The Tervola nodded, untouched by Shih-ka'i's dry humor. He was a man nearly Shih-ka'i's age, one of the old guard banished by Lord Kuo. He too remembered the Demon Prince's experiments. The dead could keep rising and rising, and could recruit their foes to their own cause. They could not be permitted to win battles. They would become stronger with each victory.

"Send those three back to the fortress," Shih-ka'i said, indicating the dead legionnaires. "We'll have that necromancer of Lun-yu's call up their shades."

His neck hairs prickled. He opened up, feeling for some new threat. There was none. He nodded to himself. Something was watching.

He went up the hill and looked to the east. Somewhere out there. In all that nothing. He studied the dust raised by retreating foemen, projecting their lines of march.

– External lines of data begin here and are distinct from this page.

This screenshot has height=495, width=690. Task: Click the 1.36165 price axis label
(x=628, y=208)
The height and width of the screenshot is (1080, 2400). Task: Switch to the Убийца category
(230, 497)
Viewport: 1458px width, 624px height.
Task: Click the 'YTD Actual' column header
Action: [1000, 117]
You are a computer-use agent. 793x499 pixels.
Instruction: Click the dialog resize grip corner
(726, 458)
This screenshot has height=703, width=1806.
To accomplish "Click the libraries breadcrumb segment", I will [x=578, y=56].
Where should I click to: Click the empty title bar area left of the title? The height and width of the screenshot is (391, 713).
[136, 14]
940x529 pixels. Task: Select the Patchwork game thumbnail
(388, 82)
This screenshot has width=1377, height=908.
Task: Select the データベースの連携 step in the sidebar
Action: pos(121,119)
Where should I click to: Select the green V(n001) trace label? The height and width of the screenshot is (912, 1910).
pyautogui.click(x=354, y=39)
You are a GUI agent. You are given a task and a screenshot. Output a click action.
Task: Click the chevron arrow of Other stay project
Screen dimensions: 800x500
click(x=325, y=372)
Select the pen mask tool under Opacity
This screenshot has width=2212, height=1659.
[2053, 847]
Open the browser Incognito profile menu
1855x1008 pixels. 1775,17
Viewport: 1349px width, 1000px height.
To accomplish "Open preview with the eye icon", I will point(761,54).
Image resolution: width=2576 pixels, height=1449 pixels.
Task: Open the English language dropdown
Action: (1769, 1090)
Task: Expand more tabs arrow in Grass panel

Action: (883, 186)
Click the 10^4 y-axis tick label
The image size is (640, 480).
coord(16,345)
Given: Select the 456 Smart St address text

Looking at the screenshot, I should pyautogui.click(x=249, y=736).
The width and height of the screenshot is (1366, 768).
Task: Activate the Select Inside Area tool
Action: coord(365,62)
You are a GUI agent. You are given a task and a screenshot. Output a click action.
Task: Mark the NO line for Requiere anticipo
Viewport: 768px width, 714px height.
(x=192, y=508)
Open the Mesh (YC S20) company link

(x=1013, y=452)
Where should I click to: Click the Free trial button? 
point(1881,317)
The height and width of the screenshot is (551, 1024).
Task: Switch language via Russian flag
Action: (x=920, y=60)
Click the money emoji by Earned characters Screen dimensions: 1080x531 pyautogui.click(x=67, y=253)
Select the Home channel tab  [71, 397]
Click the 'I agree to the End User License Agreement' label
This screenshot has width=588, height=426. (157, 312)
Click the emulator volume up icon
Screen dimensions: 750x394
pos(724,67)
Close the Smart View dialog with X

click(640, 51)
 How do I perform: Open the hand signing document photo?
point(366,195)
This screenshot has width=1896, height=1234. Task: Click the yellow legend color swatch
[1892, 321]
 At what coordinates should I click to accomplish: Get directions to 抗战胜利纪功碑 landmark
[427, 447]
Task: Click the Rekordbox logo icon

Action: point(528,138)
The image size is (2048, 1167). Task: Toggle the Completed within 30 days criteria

There? That heat haze hidden hump on the horizon? He oriented himself by the map. Yes. The hump would be smack in the middle of the suspect area.

"You should have kept your head down, friend," he murmured. "Now we see you. Now we're coming for a closer look."

A wind rose. It was hard and hot and dry. The dust it carried gnawed like sandpaper. Lord Ssu-ma Shih-ka'i ignored it. He stood on that hill like a sturdy little statue, immobile and unmovable. Behind his mask his eyes narrowed thoughtfully.



3Year 1016 afe

Gathering of the Mighty

T HE WOMAN FOLLOWED her husband through a corridor in Castle Krief, the Royal Palace in Vorgreberg, the capital of Kavelin, one of the Lesser Kingdoms. Her steps were plodding, rolling. An unkind person would have called her walk a waddle. She was very pregnant. And very distracted. She caught herself falling behind, hurried to catch up. Her husband paused, a slight frown crinkling his brow. "Nepanthe, what's the matter?"